AI governance leads who combine regulatory literacy with enough technical fluency to assess how AI systems actually behave, including how outputs are generated and monitored in real-world use cases.

AI security specialists, often from adversarial testing or application security backgrounds, focus on how models can be manipulated, exposed, or misused, particularly in high-risk or customer-facing AI applications.

Increasingly, companies are hiring AI governance officers for the first time, positioned as counterparts to, or extensions of, DPO responsibilities under the EU AI Act, responsible for conformity assessments, transparency documentation, and human oversight for higher-risk systems. In larger organisations, particularly financial services, insurance, and professional services, these are becoming dedicated headcount. At mid-market organisations, responsibility is more often shared through formal AI governance committees.

For organisations deciding whether and how to hire, guidance on how to hire for AI governance can help bring clarity to role designand expectations.

The hiring mistake to avoid

Two extremes consistently cause problems.

Organisations that assume existing capability covers everything will miss AI-specific risks their teams have never been tested against. Those that treat AI governance as an entirely new function, and delay hiring until they can afford a dedicated team,
allow gaps to widen as AI use accelerates.
In practice, the most effective approach sits between the two.

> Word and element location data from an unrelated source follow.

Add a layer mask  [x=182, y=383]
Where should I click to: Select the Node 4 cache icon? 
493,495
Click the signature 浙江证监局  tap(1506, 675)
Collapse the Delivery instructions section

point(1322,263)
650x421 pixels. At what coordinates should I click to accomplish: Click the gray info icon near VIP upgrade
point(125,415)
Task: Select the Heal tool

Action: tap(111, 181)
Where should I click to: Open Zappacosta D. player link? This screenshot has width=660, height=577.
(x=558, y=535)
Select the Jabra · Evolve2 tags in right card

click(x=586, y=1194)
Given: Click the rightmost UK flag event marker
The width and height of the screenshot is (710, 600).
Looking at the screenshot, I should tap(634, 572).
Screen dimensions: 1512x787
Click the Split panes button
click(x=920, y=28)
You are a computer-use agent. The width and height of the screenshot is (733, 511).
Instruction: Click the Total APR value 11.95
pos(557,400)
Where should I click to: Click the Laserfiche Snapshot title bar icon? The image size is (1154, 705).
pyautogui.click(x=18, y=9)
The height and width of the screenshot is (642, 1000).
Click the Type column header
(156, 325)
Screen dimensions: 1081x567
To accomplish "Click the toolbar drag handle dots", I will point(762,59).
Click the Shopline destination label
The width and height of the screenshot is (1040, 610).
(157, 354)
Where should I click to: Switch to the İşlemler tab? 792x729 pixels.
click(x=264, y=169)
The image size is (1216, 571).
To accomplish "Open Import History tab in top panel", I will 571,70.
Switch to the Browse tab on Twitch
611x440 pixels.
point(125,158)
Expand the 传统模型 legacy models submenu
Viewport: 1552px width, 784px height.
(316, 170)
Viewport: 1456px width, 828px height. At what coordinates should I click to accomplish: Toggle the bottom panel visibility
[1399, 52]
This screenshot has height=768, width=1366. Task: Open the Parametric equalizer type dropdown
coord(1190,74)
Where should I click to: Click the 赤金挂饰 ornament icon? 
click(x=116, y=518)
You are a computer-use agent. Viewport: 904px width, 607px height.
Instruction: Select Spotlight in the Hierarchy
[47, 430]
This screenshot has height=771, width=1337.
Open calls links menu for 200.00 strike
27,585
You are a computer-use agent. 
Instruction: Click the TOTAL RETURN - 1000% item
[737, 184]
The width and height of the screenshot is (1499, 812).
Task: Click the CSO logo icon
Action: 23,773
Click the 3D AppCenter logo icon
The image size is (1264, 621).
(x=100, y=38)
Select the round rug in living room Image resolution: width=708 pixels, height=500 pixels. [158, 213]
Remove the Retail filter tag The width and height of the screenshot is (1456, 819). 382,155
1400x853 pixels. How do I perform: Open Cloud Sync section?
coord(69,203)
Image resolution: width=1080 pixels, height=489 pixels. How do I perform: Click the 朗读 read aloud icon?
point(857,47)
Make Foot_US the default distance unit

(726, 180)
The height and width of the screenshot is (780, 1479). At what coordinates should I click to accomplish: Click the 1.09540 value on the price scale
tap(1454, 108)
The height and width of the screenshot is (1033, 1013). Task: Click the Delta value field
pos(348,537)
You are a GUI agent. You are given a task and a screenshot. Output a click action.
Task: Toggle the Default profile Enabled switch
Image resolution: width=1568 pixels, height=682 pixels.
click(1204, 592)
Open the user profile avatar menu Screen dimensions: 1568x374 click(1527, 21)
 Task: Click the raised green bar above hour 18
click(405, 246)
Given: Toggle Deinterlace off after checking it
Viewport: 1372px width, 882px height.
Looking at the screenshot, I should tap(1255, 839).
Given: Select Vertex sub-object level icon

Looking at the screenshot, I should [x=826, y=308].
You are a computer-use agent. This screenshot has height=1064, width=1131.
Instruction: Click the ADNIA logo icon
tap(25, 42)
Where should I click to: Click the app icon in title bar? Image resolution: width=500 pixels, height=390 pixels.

The strongest teams are doing both: extending what they have while investing selectively in the expertise that existing professionals cannot reasonably be expected to develop on the job. For many, that starts with a clearly scoped role, often anchored around an AI governance officer job description template, before deciding whether security‑specific hires are also required.

What this means for hiring in 2026 and beyond

Three dynamics are shaping what comes next.

First, the EU AI Act’s high-risk system obligations take effect from August 2026, creating a hard compliance deadline that will accelerate hiring decisions across every organisation deploying AI in regulated contexts.

Second, the convergence of privacy and AI governance is producing a new kind of senior professional, combining elements of data protection, AI risk, and technology advisory.  Organisations that structure their teams around that convergence rather than against it will hire more effectively.

Third, the frameworks are maturing. ISO/IEC 42001, the NIST AI Risk Management Framework, and the OWASP Top 10 for LLM Applications are giving organisations a shared language for AI risk, making it easier to define what good looks like in a hire.

The discipline is still settling. But the direction of travel is clear, and organisations that act early will be better positioned to respond to both regulatory and operational change.